## DATA FOR ANALYSIS
----

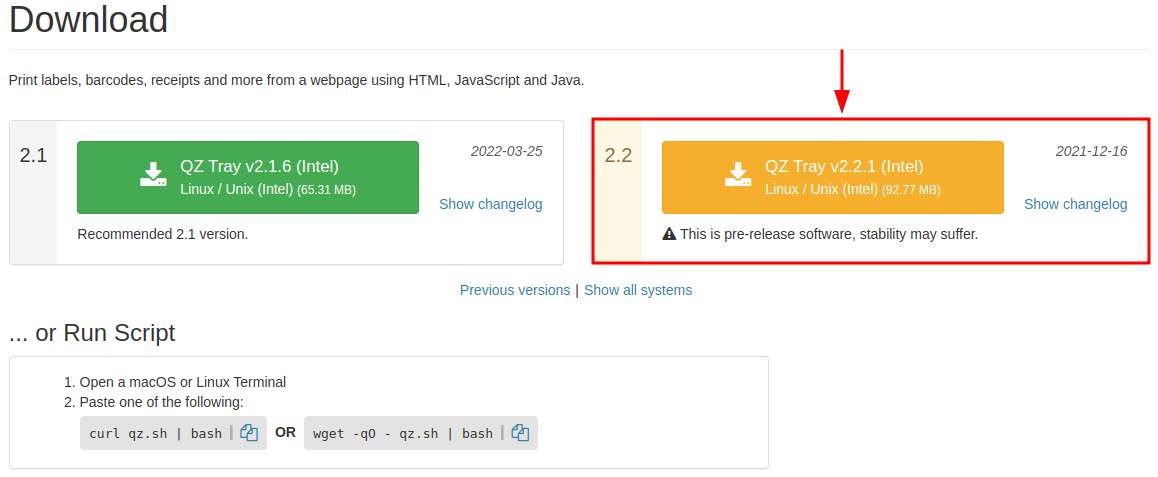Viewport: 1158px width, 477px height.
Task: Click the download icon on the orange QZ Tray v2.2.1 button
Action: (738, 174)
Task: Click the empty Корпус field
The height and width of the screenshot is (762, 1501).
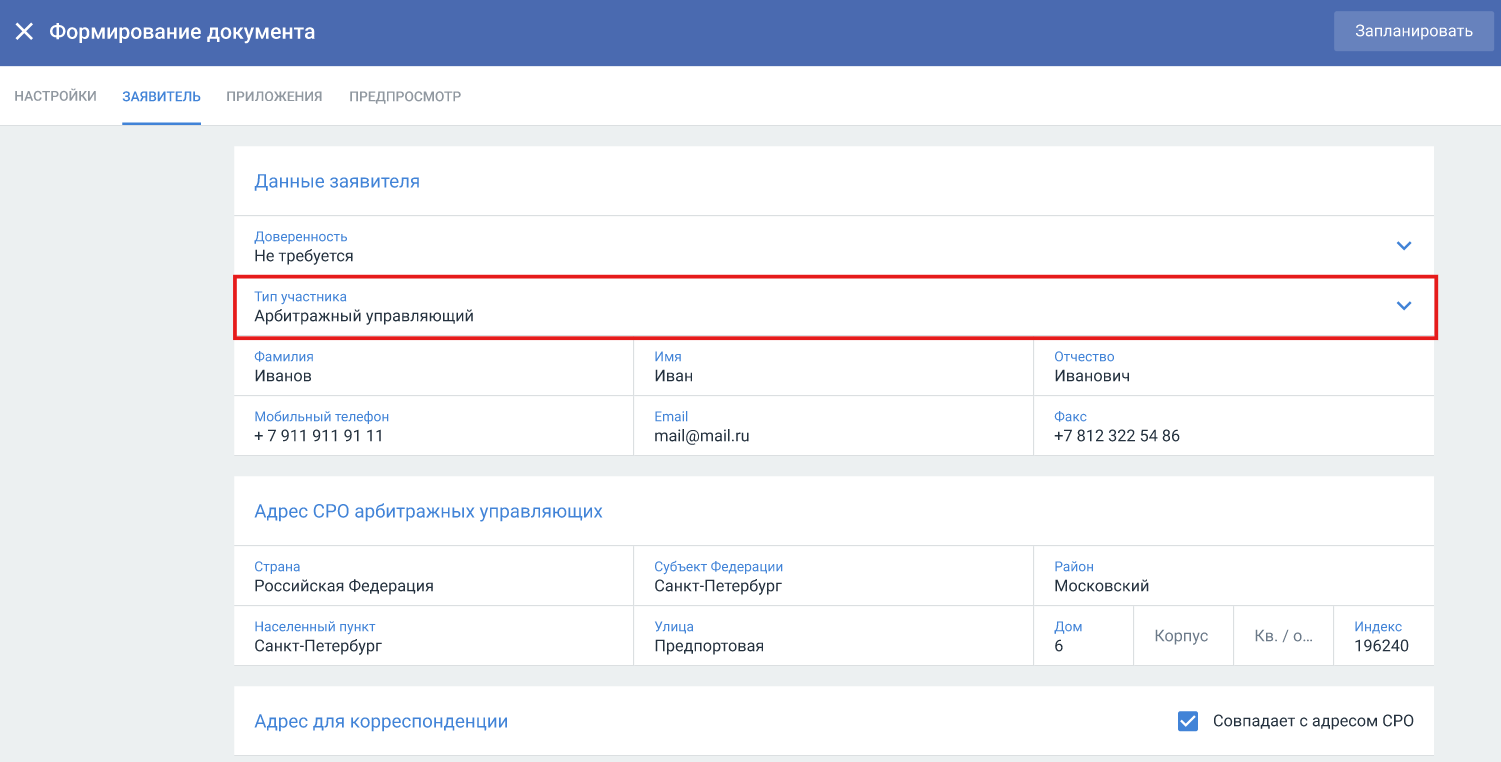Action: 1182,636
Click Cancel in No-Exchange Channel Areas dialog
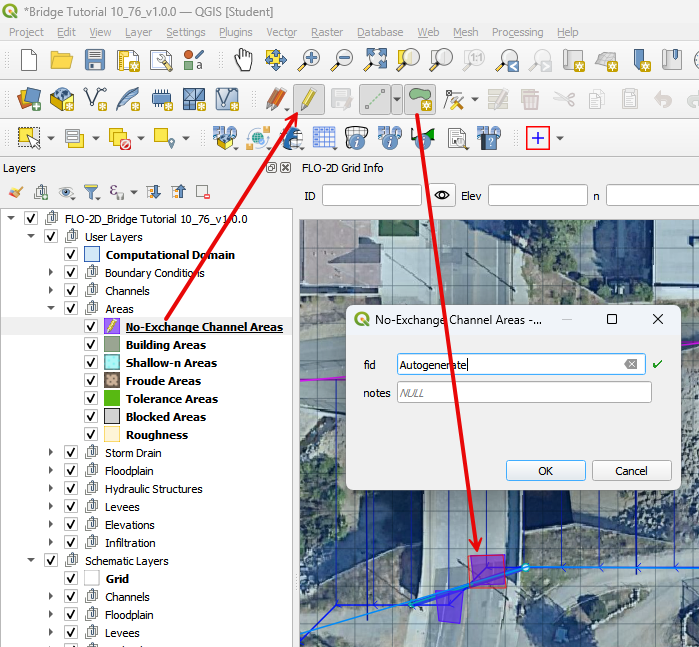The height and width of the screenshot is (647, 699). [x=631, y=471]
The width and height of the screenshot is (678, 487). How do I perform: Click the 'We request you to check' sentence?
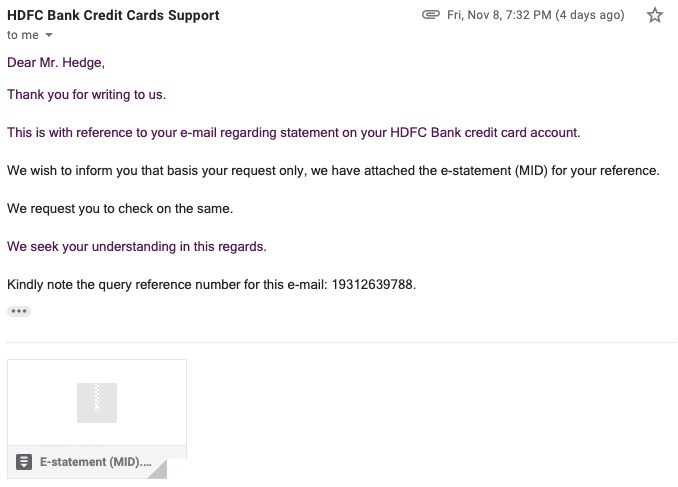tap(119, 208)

----

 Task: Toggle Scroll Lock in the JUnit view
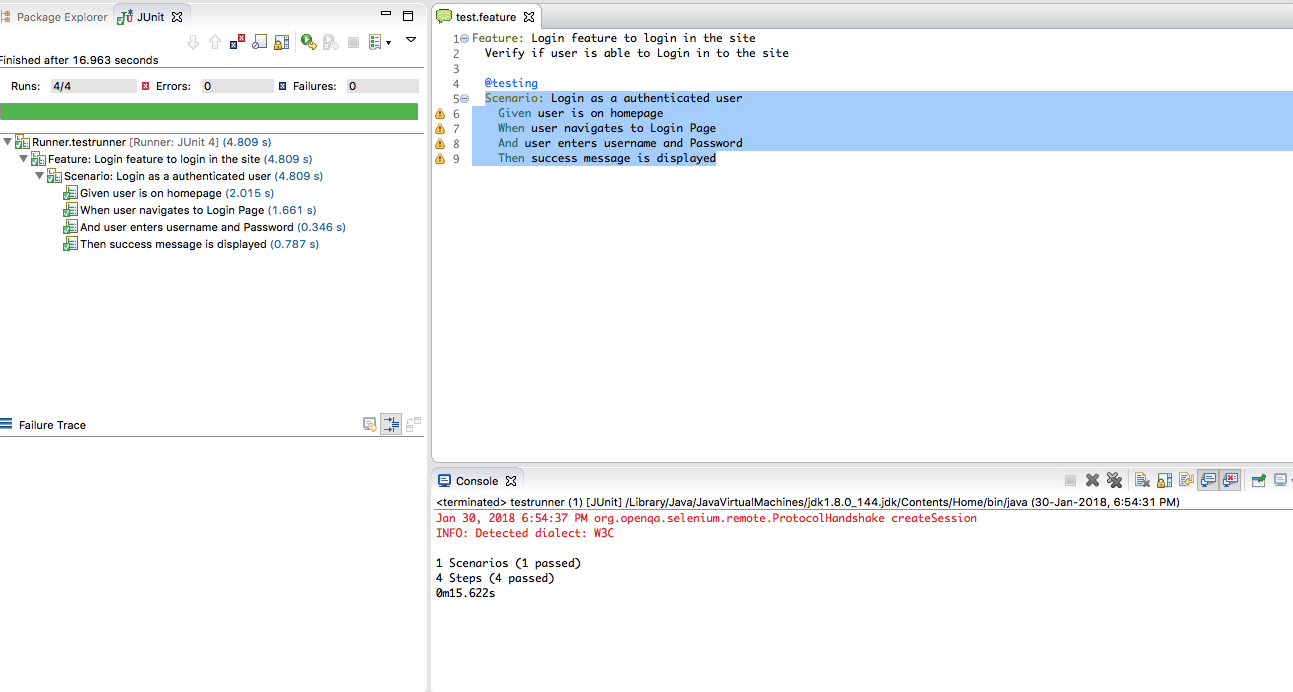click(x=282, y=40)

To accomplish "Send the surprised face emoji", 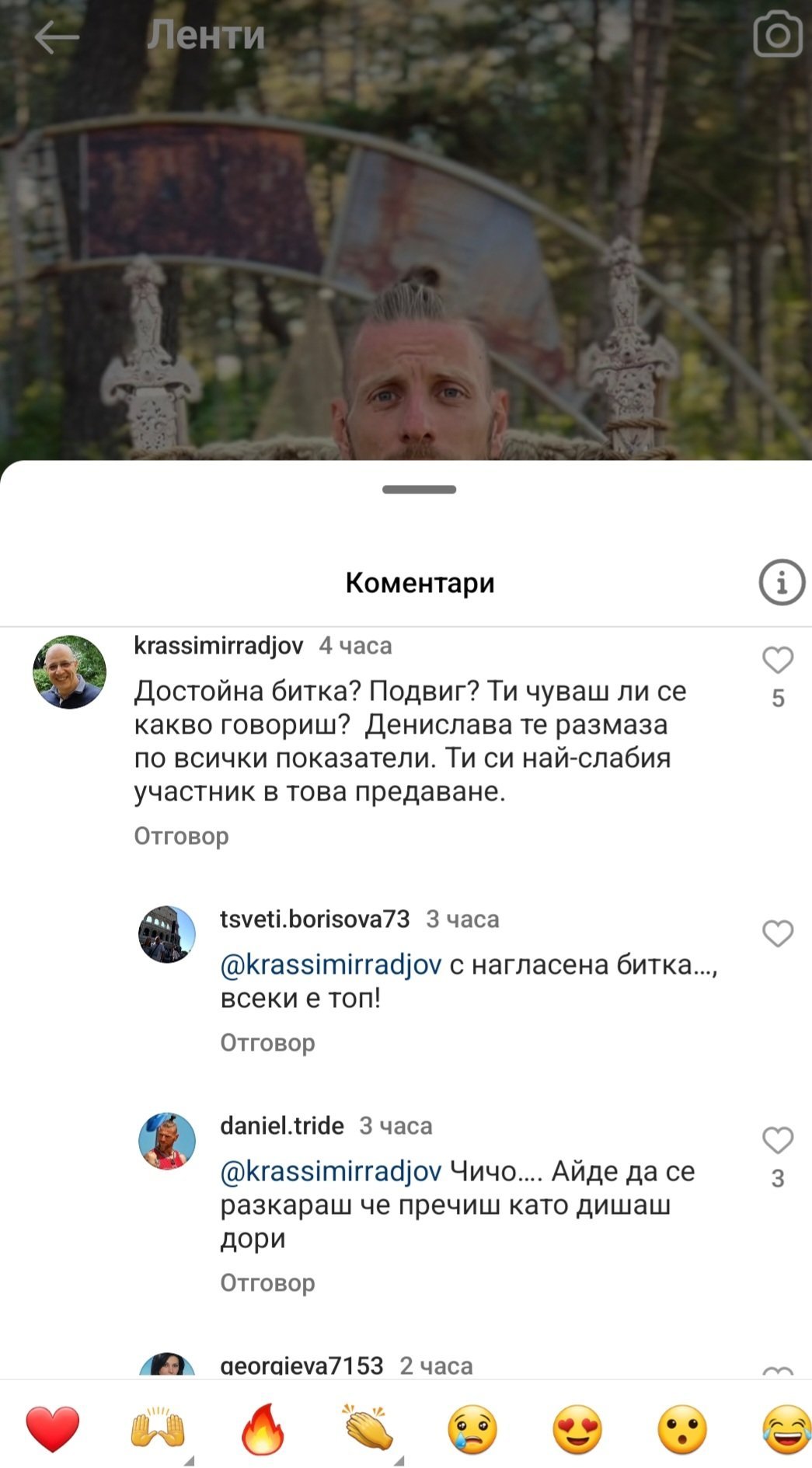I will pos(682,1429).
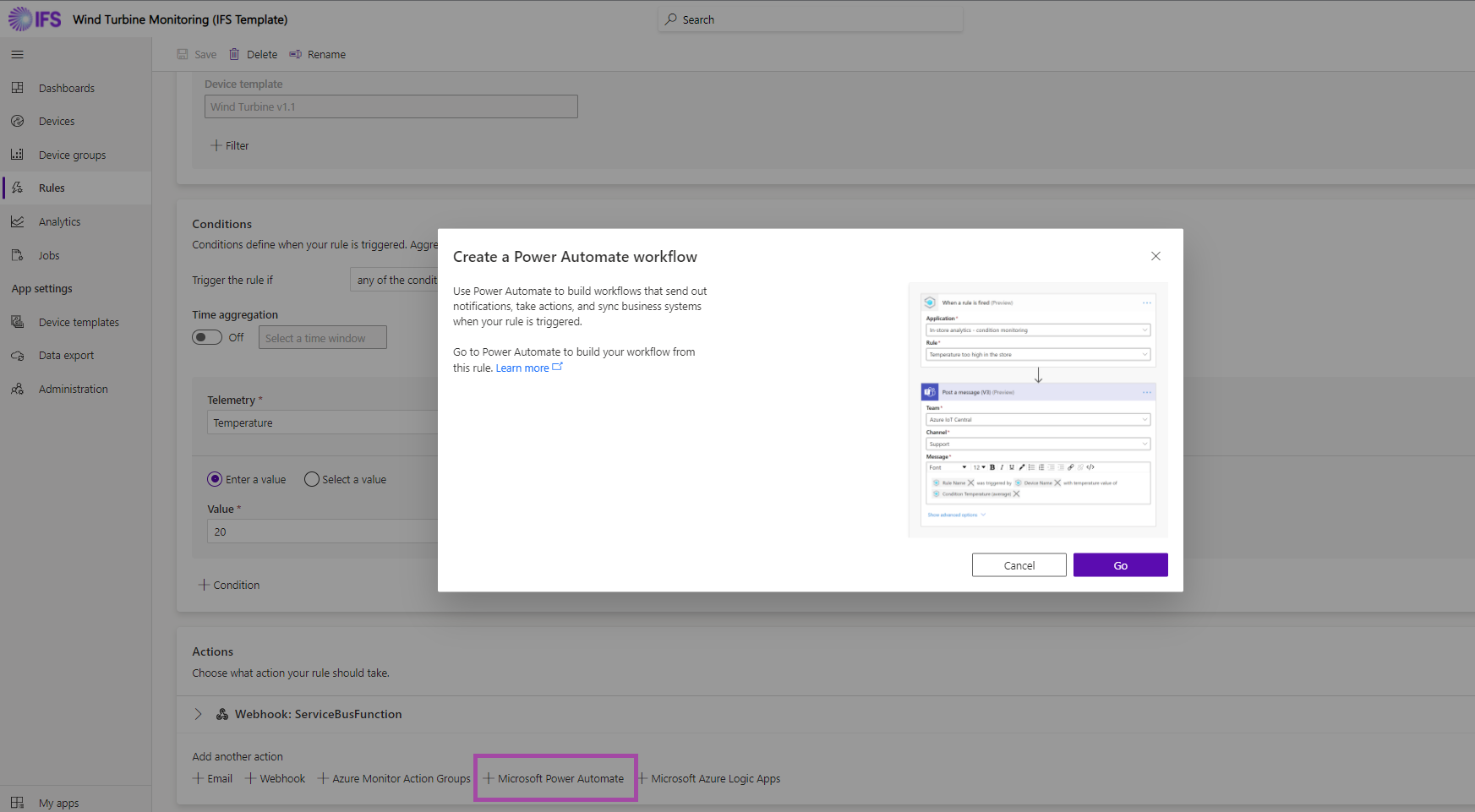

----

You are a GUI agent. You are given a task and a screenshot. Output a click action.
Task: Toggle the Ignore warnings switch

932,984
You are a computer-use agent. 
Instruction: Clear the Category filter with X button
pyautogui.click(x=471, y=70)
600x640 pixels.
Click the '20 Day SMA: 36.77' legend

----

Every line in the records above that contains the word "agent" is to be copied out.

## RESPONSE BOX
You are a GUI agent. You are given a task and a screenshot. Output a click action.
You are a computer-use agent. 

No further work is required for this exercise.